Instructions for the task: Revise the items below by changing each occurrence of "GUI agent" to "interface agent", leaving all other text untouched.

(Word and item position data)
▬▬▬▬▬▬

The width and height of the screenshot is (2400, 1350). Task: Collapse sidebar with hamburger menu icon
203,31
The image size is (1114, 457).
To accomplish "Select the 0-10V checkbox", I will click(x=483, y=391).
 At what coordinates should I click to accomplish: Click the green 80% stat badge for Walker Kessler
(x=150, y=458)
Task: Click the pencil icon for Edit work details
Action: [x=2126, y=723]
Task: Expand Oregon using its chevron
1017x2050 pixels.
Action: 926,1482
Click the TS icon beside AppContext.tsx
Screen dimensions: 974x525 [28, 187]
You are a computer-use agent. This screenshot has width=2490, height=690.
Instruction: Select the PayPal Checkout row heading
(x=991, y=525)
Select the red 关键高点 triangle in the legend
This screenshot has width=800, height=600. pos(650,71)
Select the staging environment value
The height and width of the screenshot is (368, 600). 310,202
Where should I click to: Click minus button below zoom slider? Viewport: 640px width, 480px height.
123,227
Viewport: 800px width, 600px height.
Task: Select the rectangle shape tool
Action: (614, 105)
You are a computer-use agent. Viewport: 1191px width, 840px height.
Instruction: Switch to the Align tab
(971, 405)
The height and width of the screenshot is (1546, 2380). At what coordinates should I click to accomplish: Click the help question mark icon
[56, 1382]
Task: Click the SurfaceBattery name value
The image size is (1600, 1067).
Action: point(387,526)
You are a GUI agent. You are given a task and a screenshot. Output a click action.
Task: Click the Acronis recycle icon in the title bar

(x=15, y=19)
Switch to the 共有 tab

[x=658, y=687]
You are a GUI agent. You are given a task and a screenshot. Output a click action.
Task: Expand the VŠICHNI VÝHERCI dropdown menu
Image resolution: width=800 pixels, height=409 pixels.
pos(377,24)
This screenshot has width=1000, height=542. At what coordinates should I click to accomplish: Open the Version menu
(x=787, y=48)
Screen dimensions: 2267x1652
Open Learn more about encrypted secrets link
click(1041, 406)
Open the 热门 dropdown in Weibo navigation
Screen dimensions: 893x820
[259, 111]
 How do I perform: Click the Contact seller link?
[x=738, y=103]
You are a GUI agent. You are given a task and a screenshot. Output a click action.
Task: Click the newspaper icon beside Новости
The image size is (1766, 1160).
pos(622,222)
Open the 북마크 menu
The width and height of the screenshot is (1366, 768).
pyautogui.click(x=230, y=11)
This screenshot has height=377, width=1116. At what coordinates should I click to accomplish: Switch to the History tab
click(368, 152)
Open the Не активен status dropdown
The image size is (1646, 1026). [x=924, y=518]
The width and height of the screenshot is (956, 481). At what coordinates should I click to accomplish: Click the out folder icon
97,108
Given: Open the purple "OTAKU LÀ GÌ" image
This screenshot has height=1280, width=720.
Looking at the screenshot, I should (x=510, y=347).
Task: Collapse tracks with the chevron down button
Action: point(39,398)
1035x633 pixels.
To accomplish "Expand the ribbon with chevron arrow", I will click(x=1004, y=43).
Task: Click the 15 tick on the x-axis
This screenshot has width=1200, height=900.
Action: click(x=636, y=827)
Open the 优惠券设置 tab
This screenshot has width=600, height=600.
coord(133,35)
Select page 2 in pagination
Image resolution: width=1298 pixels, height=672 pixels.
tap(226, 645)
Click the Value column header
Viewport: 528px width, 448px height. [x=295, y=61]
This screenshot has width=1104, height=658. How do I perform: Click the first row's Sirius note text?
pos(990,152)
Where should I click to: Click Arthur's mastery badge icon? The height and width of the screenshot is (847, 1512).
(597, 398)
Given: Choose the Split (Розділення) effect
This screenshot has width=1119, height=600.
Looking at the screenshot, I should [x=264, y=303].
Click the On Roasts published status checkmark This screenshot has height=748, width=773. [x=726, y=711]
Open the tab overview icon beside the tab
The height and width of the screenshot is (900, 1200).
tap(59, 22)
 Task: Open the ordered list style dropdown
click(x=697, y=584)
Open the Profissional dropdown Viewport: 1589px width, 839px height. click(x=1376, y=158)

▬▬▬▬▬▬

Response below:
The width and height of the screenshot is (2400, 1350). Task: Collapse sidebar with hamburger menu icon
203,31
The image size is (1114, 457).
To accomplish "Select the 0-10V checkbox", I will click(x=483, y=391).
 At what coordinates should I click to accomplish: Click the green 80% stat badge for Walker Kessler
(x=150, y=458)
Task: Click the pencil icon for Edit work details
Action: [x=2126, y=723]
Task: Expand Oregon using its chevron
1017x2050 pixels.
Action: 926,1482
Click the TS icon beside AppContext.tsx
Screen dimensions: 974x525 [28, 187]
You are a computer-use agent. This screenshot has width=2490, height=690.
Instruction: Select the PayPal Checkout row heading
(x=991, y=525)
Select the red 关键高点 triangle in the legend
This screenshot has width=800, height=600. pos(650,71)
Select the staging environment value
The height and width of the screenshot is (368, 600). 310,202
Where should I click to: Click minus button below zoom slider? Viewport: 640px width, 480px height.
123,227
Viewport: 800px width, 600px height.
Task: Select the rectangle shape tool
Action: (614, 105)
You are a computer-use agent. Viewport: 1191px width, 840px height.
Instruction: Switch to the Align tab
(971, 405)
The height and width of the screenshot is (1546, 2380). At what coordinates should I click to accomplish: Click the help question mark icon
[56, 1382]
Task: Click the SurfaceBattery name value
The image size is (1600, 1067).
Action: point(387,526)
You are a interface agent. You are given a task and a screenshot. Output a click action.
Task: Click the Acronis recycle icon in the title bar

(x=15, y=19)
Switch to the 共有 tab

[x=658, y=687]
You are a interface agent. You are given a task and a screenshot. Output a click action.
Task: Expand the VŠICHNI VÝHERCI dropdown menu
Image resolution: width=800 pixels, height=409 pixels.
pos(377,24)
This screenshot has width=1000, height=542. At what coordinates should I click to accomplish: Open the Version menu
(x=787, y=48)
Screen dimensions: 2267x1652
Open Learn more about encrypted secrets link
click(1041, 406)
Open the 热门 dropdown in Weibo navigation
Screen dimensions: 893x820
[259, 111]
 How do I perform: Click the Contact seller link?
[x=738, y=103]
You are a interface agent. You are given a task and a screenshot. Output a click action.
Task: Click the newspaper icon beside Новости
The image size is (1766, 1160).
pos(622,222)
Open the 북마크 menu
The width and height of the screenshot is (1366, 768).
pyautogui.click(x=230, y=11)
This screenshot has height=377, width=1116. At what coordinates should I click to accomplish: Switch to the History tab
click(368, 152)
Open the Не активен status dropdown
The image size is (1646, 1026). [x=924, y=518]
The width and height of the screenshot is (956, 481). At what coordinates should I click to accomplish: Click the out folder icon
97,108
Given: Open the purple "OTAKU LÀ GÌ" image
This screenshot has height=1280, width=720.
Looking at the screenshot, I should (x=510, y=347).
Task: Collapse tracks with the chevron down button
Action: point(39,398)
1035x633 pixels.
To accomplish "Expand the ribbon with chevron arrow", I will click(x=1004, y=43).
Task: Click the 15 tick on the x-axis
This screenshot has width=1200, height=900.
Action: click(x=636, y=827)
Open the 优惠券设置 tab
This screenshot has width=600, height=600.
coord(133,35)
Select page 2 in pagination
Image resolution: width=1298 pixels, height=672 pixels.
tap(226, 645)
Click the Value column header
Viewport: 528px width, 448px height. [x=295, y=61]
This screenshot has width=1104, height=658. How do I perform: Click the first row's Sirius note text?
pos(990,152)
Where should I click to: Click Arthur's mastery badge icon? The height and width of the screenshot is (847, 1512).
(597, 398)
Given: Choose the Split (Розділення) effect
This screenshot has width=1119, height=600.
Looking at the screenshot, I should [x=264, y=303].
Click the On Roasts published status checkmark This screenshot has height=748, width=773. [x=726, y=711]
Open the tab overview icon beside the tab
The height and width of the screenshot is (900, 1200).
tap(59, 22)
 Task: Open the ordered list style dropdown
click(x=697, y=584)
Open the Profissional dropdown Viewport: 1589px width, 839px height. click(x=1376, y=158)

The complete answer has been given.